Récit identique dans le Puy-de-Dôme, où près de 5 000 bulletins de vote ont été recensés dans l’union départementale Force ouvrière (FO). Selon le secrétaire général FO du Puy-de-Dôme, Frédéric Bochard, « les gens qui savent ce qu’est une convention collective sont attachés à leurs droits et ne veulent pas d’un Code du travail à géométrie variable ». Des syndicalistes de la CFDT se sont même joints à l’organisation d’une votation citoyenne dans une entreprise de laboratoire pharmaceutique, MSD, raconte Frédéric Bochard. « C’est une première, ça montre bien que la ligne de la CFDT à l’égard de la loi El Khomri ne passe pas dans tous les syndicats de base », estime le syndicaliste.

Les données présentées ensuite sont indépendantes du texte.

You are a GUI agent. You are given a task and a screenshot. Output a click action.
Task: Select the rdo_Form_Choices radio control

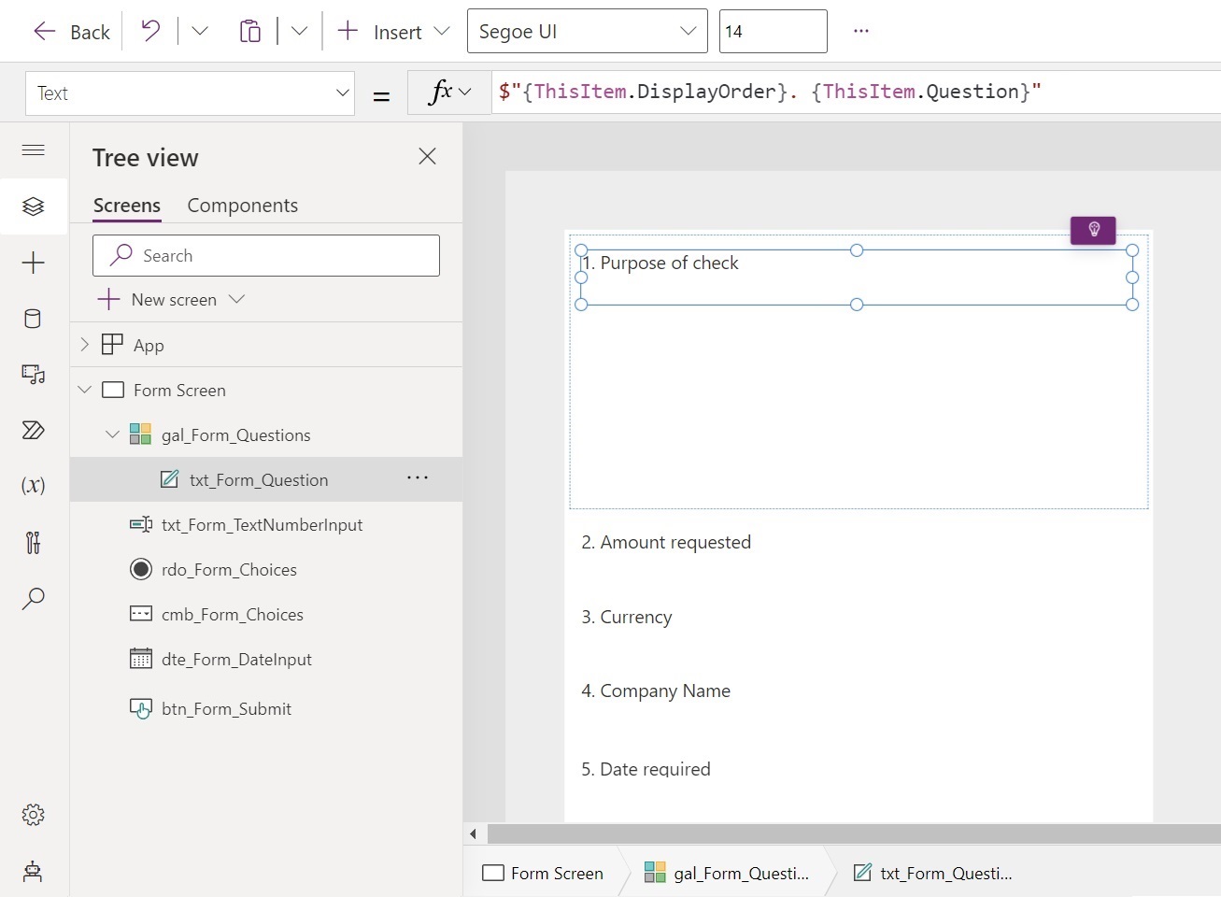pos(230,569)
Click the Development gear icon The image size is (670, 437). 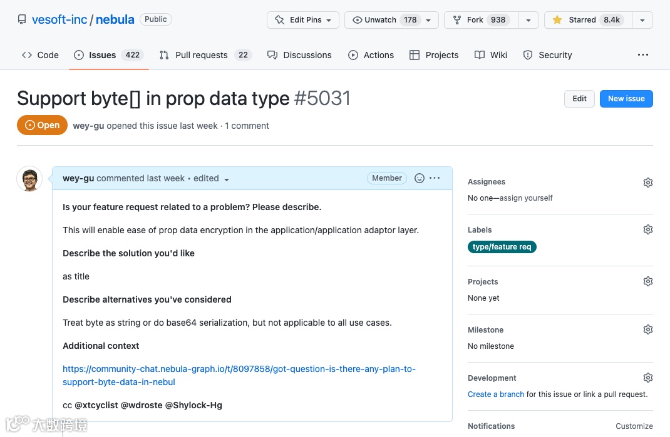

La votation a eu un franc succès

Chez Thales, la votation a également eu un franc succès. « C’est en moyenne à 80 % que les salariés rejettent la loi travail », salue Laurent Trombini, en charge de la coordination CGT du groupe. La participation tourne autour de 30 à 40 % avec un pic dans l’Essonne à Limours, puisque la moitié du personnel de l’entreprise est allée voter. Idem chez Airbus à Nantes, où 1 027 salariés ont participé au vote, soit près de la moitié là encore des effectifs de l’entreprise. « D’habitude on ne dépasse pas les 800 participants, là c’est vraiment une bonne surprise », se félicite Pascal Buisson, secrétaire général CGT du site : 822 salariés se sont prononcés pour le retrait de la loi, 145 contre, tandis que 60 ont voté blanc.

Au-delà du résultat, « cette votation a permis à toutes celles et tous ceux qui ne peuvent pas se rendre aux manifestations de donner leur opinion », affirme Sophie Binet, secrétaire générale adjointe de l’Ugict-CGT. « Nous avons eu un vrai débat critique sur le fond, alors que depuis quatre mois les médias parlent de tout sauf du contenu de la loi travail », poursuit-elle.

La votation citoyenne (1 200 bureaux de vote) a, durant trois semaines, envahi tous les espaces – marchés, entreprises, Internet –, selon les résultats mis en ligne sur le site et qui concernent 150 000 votants. On relève que 9 sur 10 se sont déclarés pour le retrait de la loi travail, et 8 sur 10 en faveur de nouveaux droits. Le résultat devait être affiné dans la soirée, avant la remise des résultats prévue ce matin à 10 heures à l’hôtel de Marigny, une annexe de l’Élysée, « où nous espérons pouvoir discuter avec le conseiller social de l’Élysée et lui rappeler nos principaux points d’achoppement sur le texte comme l’article 2, le référendum, la médecine du travail », a affirmé le syndicaliste de Force ouvrière. L’intersyndicale se retrouvera mercredi pour discuter des suites. En attendant, la votation « se poursuivra », garantit Marie Saavedra. Une votation est d’ailleurs programmée par le Clip-P, aujourd’hui, à 11 heures, sous la Canopée au Forum des Halles à Paris.